Return the listing below with every line unchanged.

──────

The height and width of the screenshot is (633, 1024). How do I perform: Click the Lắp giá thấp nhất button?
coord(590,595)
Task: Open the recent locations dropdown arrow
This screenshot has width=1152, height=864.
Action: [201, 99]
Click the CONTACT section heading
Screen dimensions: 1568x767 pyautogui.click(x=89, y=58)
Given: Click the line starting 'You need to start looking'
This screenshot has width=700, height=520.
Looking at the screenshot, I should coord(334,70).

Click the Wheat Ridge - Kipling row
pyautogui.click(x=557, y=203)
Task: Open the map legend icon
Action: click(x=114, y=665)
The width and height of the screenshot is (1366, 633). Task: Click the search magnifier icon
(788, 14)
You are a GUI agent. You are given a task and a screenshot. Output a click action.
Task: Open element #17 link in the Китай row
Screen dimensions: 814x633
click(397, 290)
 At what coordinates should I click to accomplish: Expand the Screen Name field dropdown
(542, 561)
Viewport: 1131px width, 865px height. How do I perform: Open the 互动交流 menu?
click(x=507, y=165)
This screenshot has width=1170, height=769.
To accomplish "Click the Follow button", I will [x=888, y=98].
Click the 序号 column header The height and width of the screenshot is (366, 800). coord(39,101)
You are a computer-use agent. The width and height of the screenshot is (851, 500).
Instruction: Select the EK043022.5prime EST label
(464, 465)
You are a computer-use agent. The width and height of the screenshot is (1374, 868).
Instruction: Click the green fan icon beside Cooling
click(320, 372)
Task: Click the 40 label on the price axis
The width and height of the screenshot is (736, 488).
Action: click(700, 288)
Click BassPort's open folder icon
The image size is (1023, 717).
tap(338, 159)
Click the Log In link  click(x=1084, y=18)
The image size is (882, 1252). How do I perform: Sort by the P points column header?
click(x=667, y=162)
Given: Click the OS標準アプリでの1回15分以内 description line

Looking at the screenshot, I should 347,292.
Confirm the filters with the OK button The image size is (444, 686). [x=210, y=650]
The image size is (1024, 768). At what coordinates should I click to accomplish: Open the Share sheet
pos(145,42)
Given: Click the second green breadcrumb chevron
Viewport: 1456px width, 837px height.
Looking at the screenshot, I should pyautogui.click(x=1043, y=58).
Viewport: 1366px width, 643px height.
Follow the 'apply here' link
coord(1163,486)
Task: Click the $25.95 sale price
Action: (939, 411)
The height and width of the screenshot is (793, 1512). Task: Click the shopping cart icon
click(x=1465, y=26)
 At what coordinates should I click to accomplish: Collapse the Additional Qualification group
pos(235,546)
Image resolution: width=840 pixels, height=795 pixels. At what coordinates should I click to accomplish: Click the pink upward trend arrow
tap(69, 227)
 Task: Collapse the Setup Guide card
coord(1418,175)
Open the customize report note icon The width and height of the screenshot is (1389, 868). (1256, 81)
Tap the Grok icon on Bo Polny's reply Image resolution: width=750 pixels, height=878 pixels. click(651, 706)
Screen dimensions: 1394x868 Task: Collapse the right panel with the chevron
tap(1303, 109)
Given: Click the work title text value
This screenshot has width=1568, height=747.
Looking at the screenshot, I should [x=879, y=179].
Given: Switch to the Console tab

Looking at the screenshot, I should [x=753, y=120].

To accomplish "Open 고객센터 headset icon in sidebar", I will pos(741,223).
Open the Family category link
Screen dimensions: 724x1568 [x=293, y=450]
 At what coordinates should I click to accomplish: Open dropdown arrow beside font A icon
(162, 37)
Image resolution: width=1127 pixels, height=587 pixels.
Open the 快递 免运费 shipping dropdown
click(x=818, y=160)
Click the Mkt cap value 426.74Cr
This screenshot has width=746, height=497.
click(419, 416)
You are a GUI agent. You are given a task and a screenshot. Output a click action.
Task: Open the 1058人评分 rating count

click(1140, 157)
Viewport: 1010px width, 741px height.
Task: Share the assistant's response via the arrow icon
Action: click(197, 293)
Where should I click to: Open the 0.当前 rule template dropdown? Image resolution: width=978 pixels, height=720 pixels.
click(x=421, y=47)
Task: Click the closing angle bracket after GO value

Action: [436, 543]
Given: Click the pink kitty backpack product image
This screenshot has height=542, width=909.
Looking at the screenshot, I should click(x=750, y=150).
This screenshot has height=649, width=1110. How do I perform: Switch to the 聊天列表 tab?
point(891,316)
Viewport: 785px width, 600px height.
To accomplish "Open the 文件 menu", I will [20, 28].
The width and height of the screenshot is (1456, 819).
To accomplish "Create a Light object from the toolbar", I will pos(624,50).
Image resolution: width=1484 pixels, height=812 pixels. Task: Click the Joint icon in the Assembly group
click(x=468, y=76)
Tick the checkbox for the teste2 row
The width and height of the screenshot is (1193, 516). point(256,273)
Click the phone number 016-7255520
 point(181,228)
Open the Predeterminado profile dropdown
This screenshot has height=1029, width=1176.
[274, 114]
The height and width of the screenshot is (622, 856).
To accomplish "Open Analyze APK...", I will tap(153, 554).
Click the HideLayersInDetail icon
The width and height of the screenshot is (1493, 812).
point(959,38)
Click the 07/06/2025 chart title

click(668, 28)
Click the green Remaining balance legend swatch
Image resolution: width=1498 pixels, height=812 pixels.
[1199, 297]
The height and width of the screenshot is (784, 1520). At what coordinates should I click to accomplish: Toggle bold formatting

──────

Expected answer >>
The height and width of the screenshot is (633, 1024). How do I perform: Click the Lắp giá thấp nhất button?
coord(590,595)
Task: Open the recent locations dropdown arrow
This screenshot has width=1152, height=864.
Action: [201, 99]
Click the CONTACT section heading
Screen dimensions: 1568x767 pyautogui.click(x=89, y=58)
Given: Click the line starting 'You need to start looking'
This screenshot has width=700, height=520.
Looking at the screenshot, I should coord(334,70).

Click the Wheat Ridge - Kipling row
pyautogui.click(x=557, y=203)
Task: Open the map legend icon
Action: click(x=114, y=665)
The width and height of the screenshot is (1366, 633). Task: Click the search magnifier icon
(788, 14)
You are a GUI agent. You are given a task and a screenshot. Output a click action.
Task: Open element #17 link in the Китай row
Screen dimensions: 814x633
click(397, 290)
 At what coordinates should I click to accomplish: Expand the Screen Name field dropdown
(542, 561)
Viewport: 1131px width, 865px height. How do I perform: Open the 互动交流 menu?
click(x=507, y=165)
This screenshot has width=1170, height=769.
To accomplish "Click the Follow button", I will [x=888, y=98].
Click the 序号 column header The height and width of the screenshot is (366, 800). coord(39,101)
You are a computer-use agent. The width and height of the screenshot is (851, 500).
Instruction: Select the EK043022.5prime EST label
(464, 465)
You are a computer-use agent. The width and height of the screenshot is (1374, 868).
Instruction: Click the green fan icon beside Cooling
click(320, 372)
Task: Click the 40 label on the price axis
The width and height of the screenshot is (736, 488).
Action: click(700, 288)
Click BassPort's open folder icon
The image size is (1023, 717).
tap(338, 159)
Click the Log In link  click(x=1084, y=18)
The image size is (882, 1252). How do I perform: Sort by the P points column header?
click(x=667, y=162)
Given: Click the OS標準アプリでの1回15分以内 description line

Looking at the screenshot, I should 347,292.
Confirm the filters with the OK button The image size is (444, 686). [x=210, y=650]
The image size is (1024, 768). At what coordinates should I click to accomplish: Open the Share sheet
pos(145,42)
Given: Click the second green breadcrumb chevron
Viewport: 1456px width, 837px height.
Looking at the screenshot, I should pyautogui.click(x=1043, y=58).
Viewport: 1366px width, 643px height.
Follow the 'apply here' link
coord(1163,486)
Task: Click the $25.95 sale price
Action: (939, 411)
The height and width of the screenshot is (793, 1512). Task: Click the shopping cart icon
click(x=1465, y=26)
 At what coordinates should I click to accomplish: Collapse the Additional Qualification group
pos(235,546)
Image resolution: width=840 pixels, height=795 pixels. At what coordinates should I click to accomplish: Click the pink upward trend arrow
tap(69, 227)
 Task: Collapse the Setup Guide card
coord(1418,175)
Open the customize report note icon The width and height of the screenshot is (1389, 868). (1256, 81)
Tap the Grok icon on Bo Polny's reply Image resolution: width=750 pixels, height=878 pixels. click(651, 706)
Screen dimensions: 1394x868 Task: Collapse the right panel with the chevron
tap(1303, 109)
Given: Click the work title text value
This screenshot has width=1568, height=747.
Looking at the screenshot, I should [x=879, y=179].
Given: Switch to the Console tab

Looking at the screenshot, I should [x=753, y=120].

To accomplish "Open 고객센터 headset icon in sidebar", I will pos(741,223).
Open the Family category link
Screen dimensions: 724x1568 [x=293, y=450]
 At what coordinates should I click to accomplish: Open dropdown arrow beside font A icon
(162, 37)
Image resolution: width=1127 pixels, height=587 pixels.
Open the 快递 免运费 shipping dropdown
click(x=818, y=160)
Click the Mkt cap value 426.74Cr
This screenshot has width=746, height=497.
click(419, 416)
You are a GUI agent. You are given a task and a screenshot. Output a click action.
Task: Open the 1058人评分 rating count

click(1140, 157)
Viewport: 1010px width, 741px height.
Task: Share the assistant's response via the arrow icon
Action: click(197, 293)
Where should I click to: Open the 0.当前 rule template dropdown? Image resolution: width=978 pixels, height=720 pixels.
click(x=421, y=47)
Task: Click the closing angle bracket after GO value

Action: [436, 543]
Given: Click the pink kitty backpack product image
This screenshot has height=542, width=909.
Looking at the screenshot, I should click(x=750, y=150).
This screenshot has height=649, width=1110. How do I perform: Switch to the 聊天列表 tab?
point(891,316)
Viewport: 785px width, 600px height.
To accomplish "Open the 文件 menu", I will [20, 28].
The width and height of the screenshot is (1456, 819).
To accomplish "Create a Light object from the toolbar", I will pos(624,50).
Image resolution: width=1484 pixels, height=812 pixels. Task: Click the Joint icon in the Assembly group
click(x=468, y=76)
Tick the checkbox for the teste2 row
The width and height of the screenshot is (1193, 516). point(256,273)
Click the phone number 016-7255520
 point(181,228)
Open the Predeterminado profile dropdown
This screenshot has height=1029, width=1176.
[274, 114]
The height and width of the screenshot is (622, 856).
To accomplish "Open Analyze APK...", I will tap(153, 554).
Click the HideLayersInDetail icon
The width and height of the screenshot is (1493, 812).
point(959,38)
Click the 07/06/2025 chart title

click(668, 28)
Click the green Remaining balance legend swatch
Image resolution: width=1498 pixels, height=812 pixels.
[1199, 297]
The height and width of the screenshot is (784, 1520). At what coordinates should I click to accomplish: Toggle bold formatting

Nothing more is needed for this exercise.